As opposed to where we end up when we sever that connection, we end up behaving from the amygdala, where our decisions are short-term based. What do I want right now? Other people be damned, and it fosters an us versus them mentality, which you and I know is pervasive around the world right now, and being fostered by the process of inflammation.
One of the central themes of Brain Wash is that this inflammation that you’ve talked about at length in the past being central to things like diabetes, cancer, Alzheimer’s, heart disease, all of these chronic conditions, this inflammation is front and center as it relates to keeping us from connecting to that part of the brain that we desperately need. In the context of our Western diet being pro-inflammatory and the knowledge that this Western diet is becoming the global diet, increasing inflammation, it is then looked at through this lens of the global diet making us more us versus them, fearful and impulsive.

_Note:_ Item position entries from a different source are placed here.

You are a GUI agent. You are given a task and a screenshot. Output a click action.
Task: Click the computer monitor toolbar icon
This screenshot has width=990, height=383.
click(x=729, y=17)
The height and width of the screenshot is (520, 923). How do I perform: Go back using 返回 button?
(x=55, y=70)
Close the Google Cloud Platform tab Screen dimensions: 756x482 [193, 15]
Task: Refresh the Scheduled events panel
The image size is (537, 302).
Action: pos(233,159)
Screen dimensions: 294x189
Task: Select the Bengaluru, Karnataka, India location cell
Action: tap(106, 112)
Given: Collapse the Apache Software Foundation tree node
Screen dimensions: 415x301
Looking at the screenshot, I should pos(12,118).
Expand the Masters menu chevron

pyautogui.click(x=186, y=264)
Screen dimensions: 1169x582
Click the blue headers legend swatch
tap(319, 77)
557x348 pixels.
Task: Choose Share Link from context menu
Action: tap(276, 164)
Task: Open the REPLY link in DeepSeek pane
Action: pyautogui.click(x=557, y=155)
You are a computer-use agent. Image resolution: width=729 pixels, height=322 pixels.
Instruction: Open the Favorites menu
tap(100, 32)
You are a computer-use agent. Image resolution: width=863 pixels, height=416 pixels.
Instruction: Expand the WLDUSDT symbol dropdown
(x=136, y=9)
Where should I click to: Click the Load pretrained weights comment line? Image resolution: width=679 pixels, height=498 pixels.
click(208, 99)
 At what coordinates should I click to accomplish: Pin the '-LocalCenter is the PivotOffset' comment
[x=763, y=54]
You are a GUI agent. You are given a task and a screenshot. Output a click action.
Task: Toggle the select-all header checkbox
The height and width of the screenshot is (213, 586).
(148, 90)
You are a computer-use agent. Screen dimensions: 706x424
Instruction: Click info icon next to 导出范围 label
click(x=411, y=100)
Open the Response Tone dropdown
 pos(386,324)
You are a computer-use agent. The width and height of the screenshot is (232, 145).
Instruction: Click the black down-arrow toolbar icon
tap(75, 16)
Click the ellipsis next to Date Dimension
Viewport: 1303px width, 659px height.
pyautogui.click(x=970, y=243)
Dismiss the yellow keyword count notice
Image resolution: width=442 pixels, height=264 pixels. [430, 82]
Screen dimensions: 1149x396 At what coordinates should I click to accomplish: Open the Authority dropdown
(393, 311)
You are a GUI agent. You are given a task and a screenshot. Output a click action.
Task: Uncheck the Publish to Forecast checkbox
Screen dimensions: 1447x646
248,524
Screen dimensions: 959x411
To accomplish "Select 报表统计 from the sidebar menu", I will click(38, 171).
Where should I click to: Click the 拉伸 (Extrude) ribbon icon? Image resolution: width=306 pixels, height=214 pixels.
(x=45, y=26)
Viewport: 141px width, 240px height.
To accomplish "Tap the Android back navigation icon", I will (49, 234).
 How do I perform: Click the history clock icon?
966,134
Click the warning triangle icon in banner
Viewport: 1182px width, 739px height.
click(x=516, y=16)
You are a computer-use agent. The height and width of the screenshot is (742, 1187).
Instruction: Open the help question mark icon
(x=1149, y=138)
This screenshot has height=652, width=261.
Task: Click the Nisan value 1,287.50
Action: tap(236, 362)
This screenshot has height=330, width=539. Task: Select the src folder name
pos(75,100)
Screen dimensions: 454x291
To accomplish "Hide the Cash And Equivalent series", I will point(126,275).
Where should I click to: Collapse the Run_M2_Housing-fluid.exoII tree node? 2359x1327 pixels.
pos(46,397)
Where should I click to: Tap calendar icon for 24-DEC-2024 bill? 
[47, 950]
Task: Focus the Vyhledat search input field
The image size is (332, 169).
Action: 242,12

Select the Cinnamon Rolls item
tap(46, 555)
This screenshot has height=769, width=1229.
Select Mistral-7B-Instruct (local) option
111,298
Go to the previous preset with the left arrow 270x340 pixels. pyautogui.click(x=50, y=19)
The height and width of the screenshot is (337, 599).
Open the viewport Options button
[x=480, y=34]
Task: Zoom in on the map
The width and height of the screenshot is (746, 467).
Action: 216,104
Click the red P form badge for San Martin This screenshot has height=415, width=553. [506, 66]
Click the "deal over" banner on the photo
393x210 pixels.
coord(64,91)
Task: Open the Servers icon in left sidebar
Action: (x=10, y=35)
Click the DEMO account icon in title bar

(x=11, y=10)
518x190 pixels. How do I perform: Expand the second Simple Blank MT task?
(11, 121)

BP: Incredible explanation. The book does such a good job of clearly defining this relationship between the prefrontal cortex and the amygdala. Now I’m like, “Hey, is this feeding the amygdala, or is this feeding the prefrontal cortex?” That’s literally how I view it every life, or every day.
One thing I want to talk about is some people come into this conversation, listening this podcast saying, “Dr. Perlmutter, up until this point of my life I know I’ve been very amygdala-driven. I have all of these things that have happened to me in my childhood. This is my genetics. This is my environment.” What would you suggest people do who have that dialogue in their brain? “This is just who I am.” How do we start breaking that habit? Any suggestions on that?
DP: Well, I think the internal conversation needs to be, “This is who I am, but who do I want to be?” The empowerment part of neuroscience is what we call neuroplasticity, that we can rewire the brain. You talk to any of the leading neuroscientists, that’s standard discussion now, that we have the opportunity to make things better. Yes, we have all had our amygdala moments. We’re all on this together. We’re all trying to do better.